• What this task involves:
Where an image appears, leave it out; otherwise repeat the data exactly.

Stored data entries:
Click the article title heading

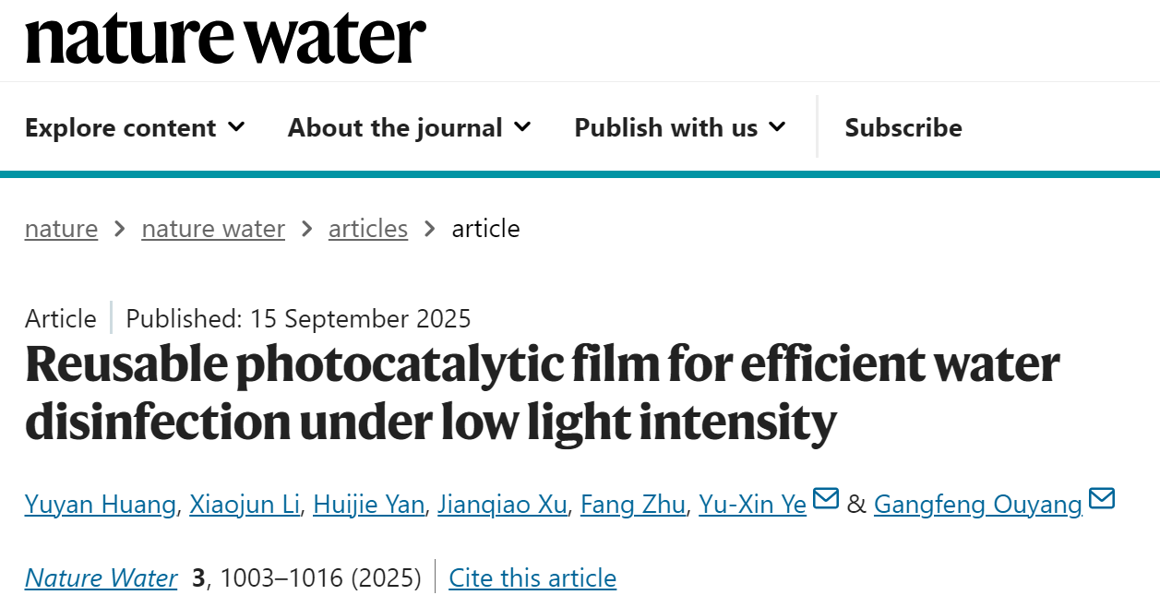coord(542,392)
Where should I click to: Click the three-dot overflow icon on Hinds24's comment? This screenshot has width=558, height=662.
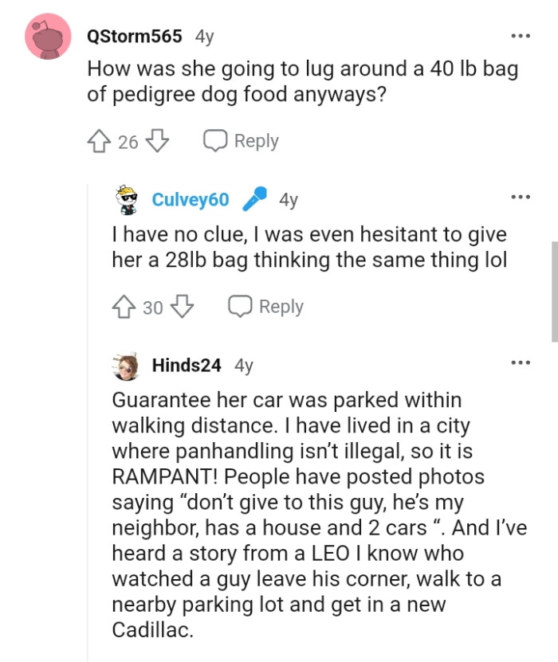coord(521,362)
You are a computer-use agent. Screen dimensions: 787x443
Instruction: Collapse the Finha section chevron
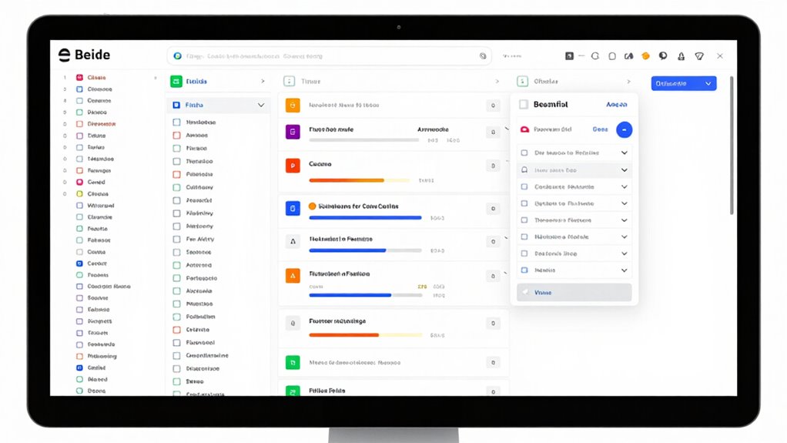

• Output for this exercise:
Click the article title heading

coord(542,392)
Where should I click to: Click the three-dot overflow icon on Hinds24's comment? This screenshot has width=558, height=662.
coord(521,362)
You are a computer-use agent. Screen dimensions: 787x443
Instruction: Collapse the Finha section chevron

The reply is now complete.